'DNA' investigation: PMO faces largest strategically targeted cyber attack
Malware was directed at senior officials of defence, home, and external affairs ministries.
On July 12, some of the top officials in the Prime Minister’s Office (PMO), including principal secretary to the PM TKA Nair and national security advisor Shiv Shankar Menon, received a flurry of calls from the National Technical Research Organisation (NTRO), India’s technical intelligence agency.
The calls were brief and to the point. All systems were to be shut down and all computers were to be unplugged until NTRO officials arrived at the PMO. As an NTRO team set off from their headquarters in the outskirts of Delhi, other key ministries were also asked to shut down.
This was perhaps the most strategically targeted cyber attack on India’s key ministries, as officials from the ministries of home affairs, defence, external affairs and the armed forces began to receive similar calls asking them to shut down systems.
It started in the early hours of July 12 when NTRO officials monitoring India’s critical systems infrastructure began to notice a mass of emails from one address with an attached Word document titled “cms,ntro:dailyelec.mediareport (2011)” being sent to inboxes of key officials of India’s vast security architecture.
Other officials who received the email were joint secretaries and directors in the PMO, the special secretary (internal security) UK Bansal in the ministry of home affairs, seven key joint secretaries in the ministry of external affairs dealing with the US and Pakistan, and a host of other officials in BSF and CISF.

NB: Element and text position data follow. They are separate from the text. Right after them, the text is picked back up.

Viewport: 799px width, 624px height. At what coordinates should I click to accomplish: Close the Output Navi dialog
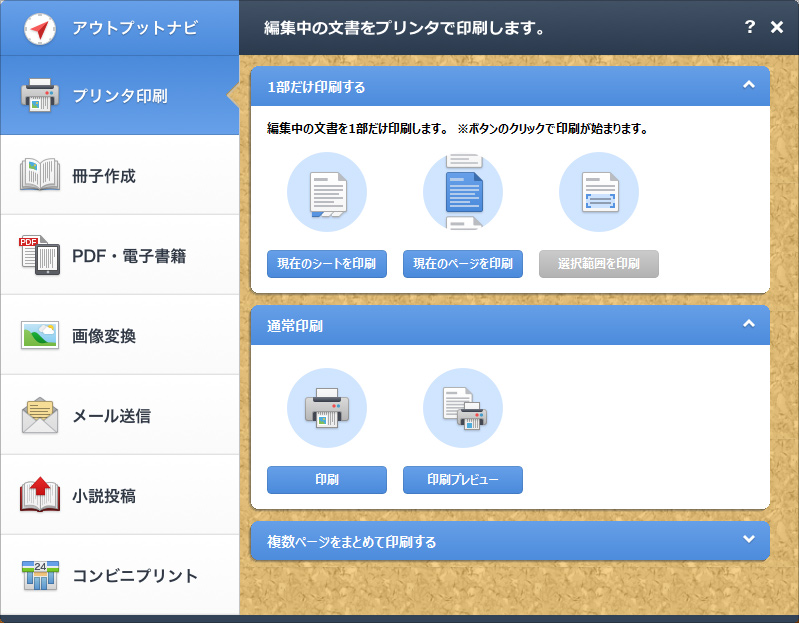777,27
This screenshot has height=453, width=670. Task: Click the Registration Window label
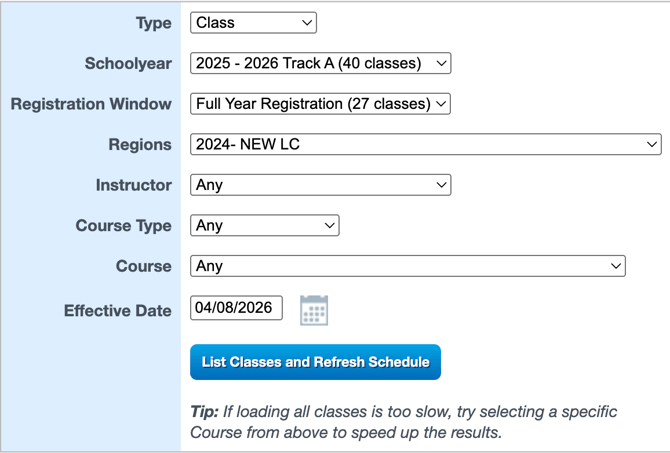[91, 104]
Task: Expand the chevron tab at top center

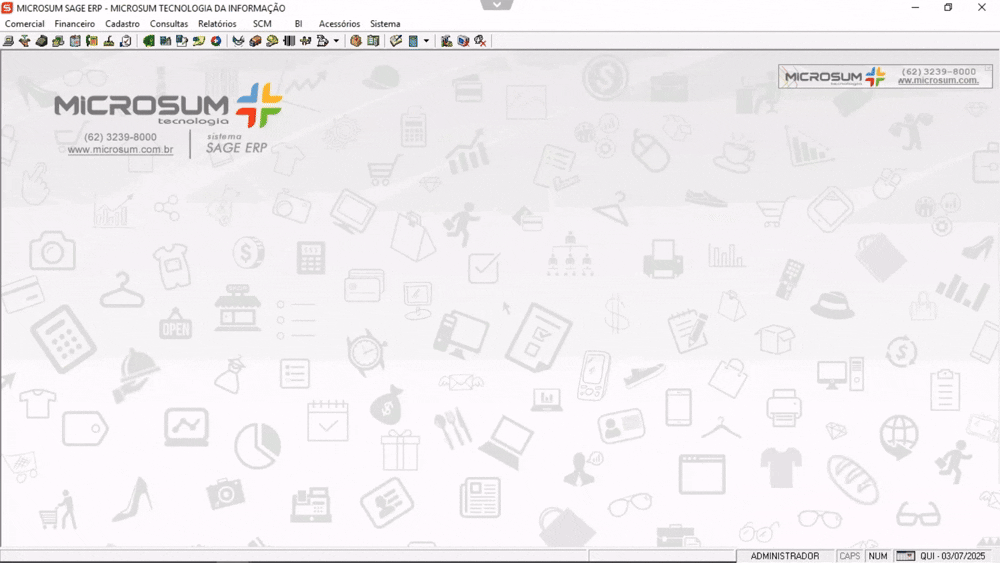Action: click(x=497, y=4)
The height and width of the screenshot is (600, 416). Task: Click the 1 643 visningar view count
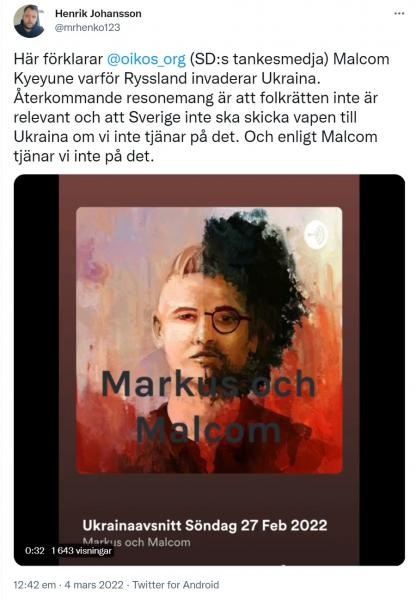pos(81,551)
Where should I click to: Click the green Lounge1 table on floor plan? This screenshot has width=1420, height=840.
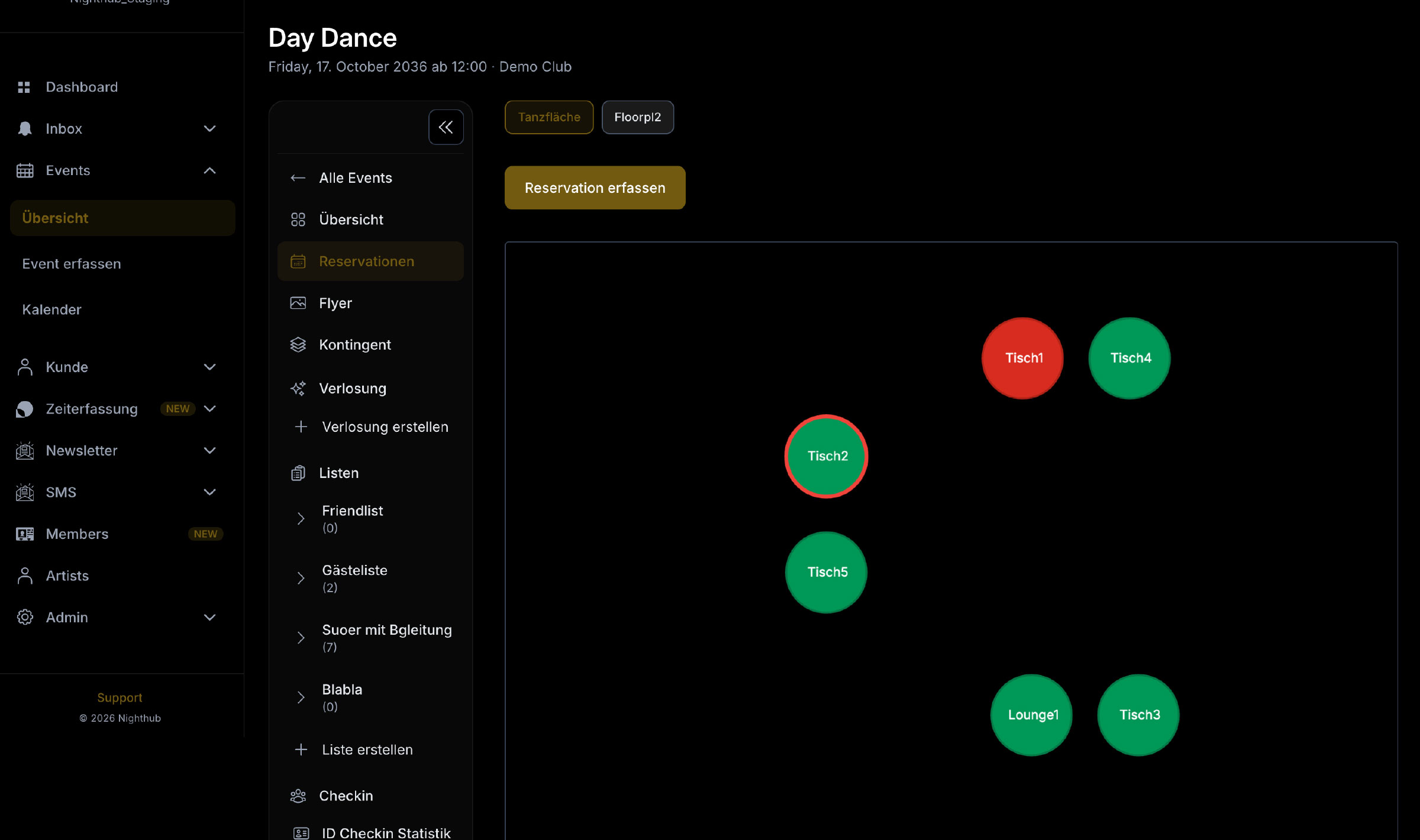(x=1031, y=715)

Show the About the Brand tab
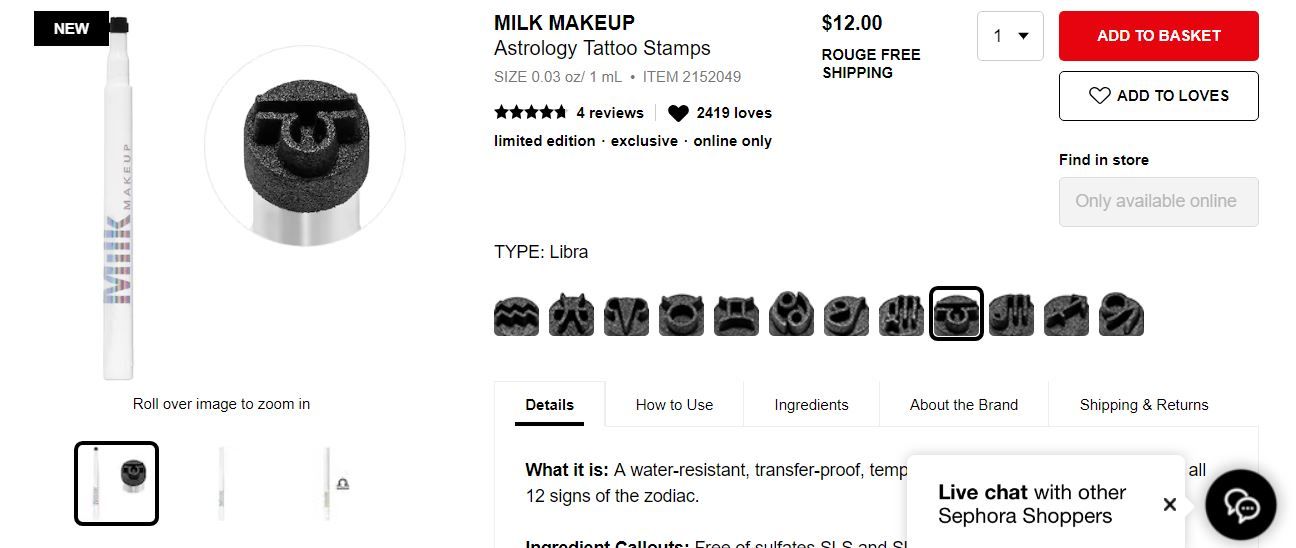pyautogui.click(x=963, y=405)
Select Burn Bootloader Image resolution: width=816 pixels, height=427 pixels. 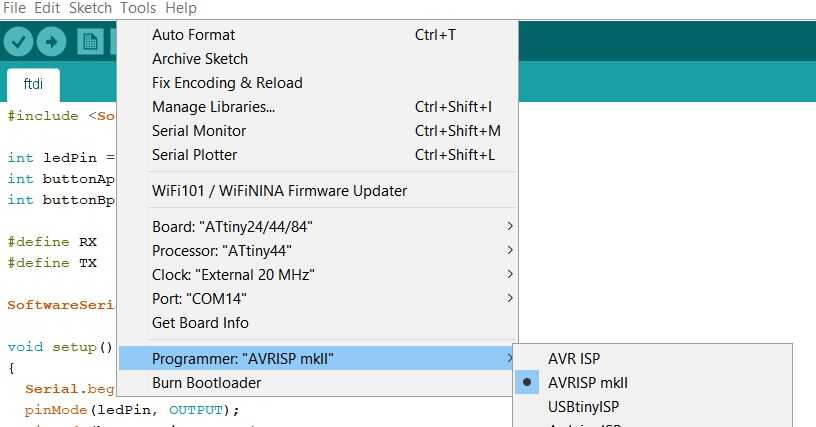pyautogui.click(x=206, y=383)
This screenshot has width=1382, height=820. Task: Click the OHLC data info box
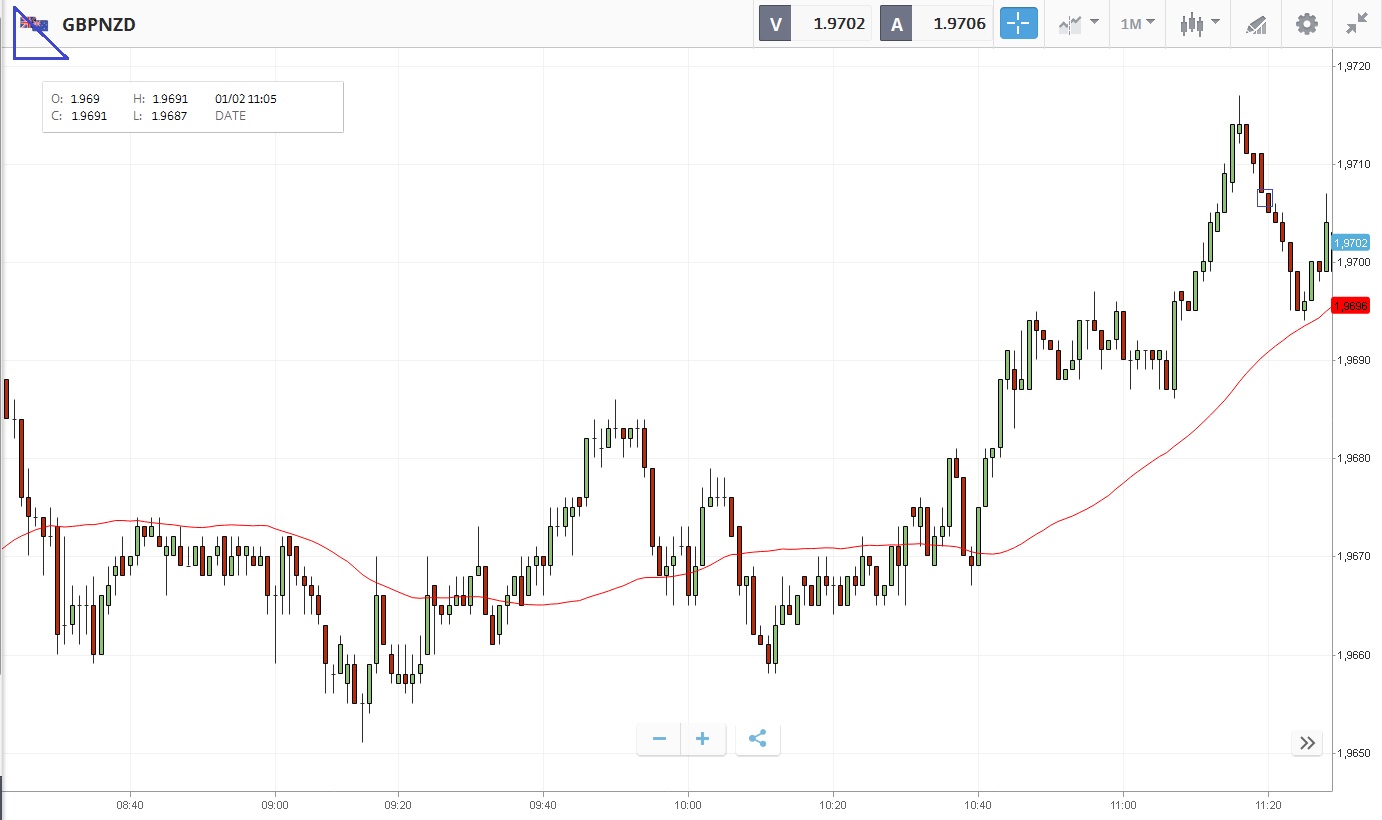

For several hours, the systems remained compromised as NTRO officials raced to sanitise them and restore order. Luckily for them, a lot of good work had already been done to prepare for such an eventuality. In April and May this year, the agency observed a mass attack on India’s key security-related ministries. The NTRO contacted several key officials whose systems had been compromised for months.
Two of them were joint secretaries in the PMO and the national council secretariat that collates all the intelligence generated by agencies like RAW, IB and NTRO. The third target to be detected was the rear admiral who was posted in the “Perspective Plans” directorate of the Integrated Defence Headquarters, a joint armed forces setup.
NTRO officials were horrified that these official systems were targeted and infected with malware. These were well-planned attacks meant to launch selective commands on the system that would be saved on a virtual drive created secretly by the malware.
As the officials began to decode the systems, they approached the service provider MTNL to get access to their key communication nodes. Here, NTRO’s sensors picked up an additional 500 email addresses that had already been compromised by a similarly coded malware. The report concluded that this was “a deliberate attempt to gain access to email addresses of key officials” through which major systems could be breached and compromised.
By July 20, Dr Nirmaljeet Singh Kalsi, a joint secretary in the ministry of home affairs sent out a detailed note spelling out the nature of the attack so as to prevent a future breach. It noted that “reports of cyber espionage attack” on various government installations had been received, and advised key ministries to lay down strict security protocol. The attack was being initiated by trusted email addressees that had actually been compromised as early as 2007.
Racing against time, NTRO officials analysed and reversed the malware in a bid to detect the origin and nature of the attack. By July 8, a detailed three-page report was issued to all the key ministries to remain alert to a much more targeted attack. This effort minimised the damage of the July 12 attack and the breach was sealed in a matter of hours.